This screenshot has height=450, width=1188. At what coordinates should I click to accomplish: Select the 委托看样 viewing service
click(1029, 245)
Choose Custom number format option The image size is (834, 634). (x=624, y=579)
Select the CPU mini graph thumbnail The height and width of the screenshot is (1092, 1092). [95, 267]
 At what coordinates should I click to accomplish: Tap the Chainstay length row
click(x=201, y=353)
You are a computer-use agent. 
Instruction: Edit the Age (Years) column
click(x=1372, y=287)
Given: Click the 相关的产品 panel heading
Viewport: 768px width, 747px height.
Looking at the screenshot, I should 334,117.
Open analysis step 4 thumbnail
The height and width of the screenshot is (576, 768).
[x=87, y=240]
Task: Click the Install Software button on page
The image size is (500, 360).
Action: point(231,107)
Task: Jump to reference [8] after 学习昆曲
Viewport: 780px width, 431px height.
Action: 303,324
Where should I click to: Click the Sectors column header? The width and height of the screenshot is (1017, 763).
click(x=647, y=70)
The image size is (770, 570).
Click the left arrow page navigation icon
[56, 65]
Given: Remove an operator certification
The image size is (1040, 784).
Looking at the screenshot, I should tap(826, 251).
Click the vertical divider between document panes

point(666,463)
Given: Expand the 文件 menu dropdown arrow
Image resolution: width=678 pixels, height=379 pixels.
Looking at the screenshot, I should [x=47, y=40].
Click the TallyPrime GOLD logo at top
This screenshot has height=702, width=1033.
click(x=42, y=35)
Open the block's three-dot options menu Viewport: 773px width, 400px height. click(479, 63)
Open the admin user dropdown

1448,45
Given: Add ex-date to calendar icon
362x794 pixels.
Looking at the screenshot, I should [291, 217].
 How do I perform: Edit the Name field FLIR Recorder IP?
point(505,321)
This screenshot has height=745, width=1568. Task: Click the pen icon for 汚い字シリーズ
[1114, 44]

--*--

> WHAT THE EXERCISE ASKS: The material must be reproduced word for word.

> RESPONSE:
This screenshot has height=450, width=1188. At what coordinates should I click to accomplish: Select the 委托看样 viewing service
click(1029, 245)
Choose Custom number format option The image size is (834, 634). (x=624, y=579)
Select the CPU mini graph thumbnail The height and width of the screenshot is (1092, 1092). [95, 267]
 At what coordinates should I click to accomplish: Tap the Chainstay length row
click(x=201, y=353)
You are a computer-use agent. 
Instruction: Edit the Age (Years) column
click(x=1372, y=287)
Given: Click the 相关的产品 panel heading
Viewport: 768px width, 747px height.
Looking at the screenshot, I should 334,117.
Open analysis step 4 thumbnail
The height and width of the screenshot is (576, 768).
[x=87, y=240]
Task: Click the Install Software button on page
The image size is (500, 360).
Action: point(231,107)
Task: Jump to reference [8] after 学习昆曲
Viewport: 780px width, 431px height.
Action: 303,324
Where should I click to: Click the Sectors column header? The width and height of the screenshot is (1017, 763).
click(x=647, y=70)
The image size is (770, 570).
Click the left arrow page navigation icon
[56, 65]
Given: Remove an operator certification
The image size is (1040, 784).
Looking at the screenshot, I should tap(826, 251).
Click the vertical divider between document panes

point(666,463)
Given: Expand the 文件 menu dropdown arrow
Image resolution: width=678 pixels, height=379 pixels.
Looking at the screenshot, I should [x=47, y=40].
Click the TallyPrime GOLD logo at top
This screenshot has height=702, width=1033.
click(x=42, y=35)
Open the block's three-dot options menu Viewport: 773px width, 400px height. click(479, 63)
Open the admin user dropdown

1448,45
Given: Add ex-date to calendar icon
362x794 pixels.
Looking at the screenshot, I should [291, 217].
 How do I perform: Edit the Name field FLIR Recorder IP?
point(505,321)
This screenshot has height=745, width=1568. Task: Click the pen icon for 汚い字シリーズ
[1114, 44]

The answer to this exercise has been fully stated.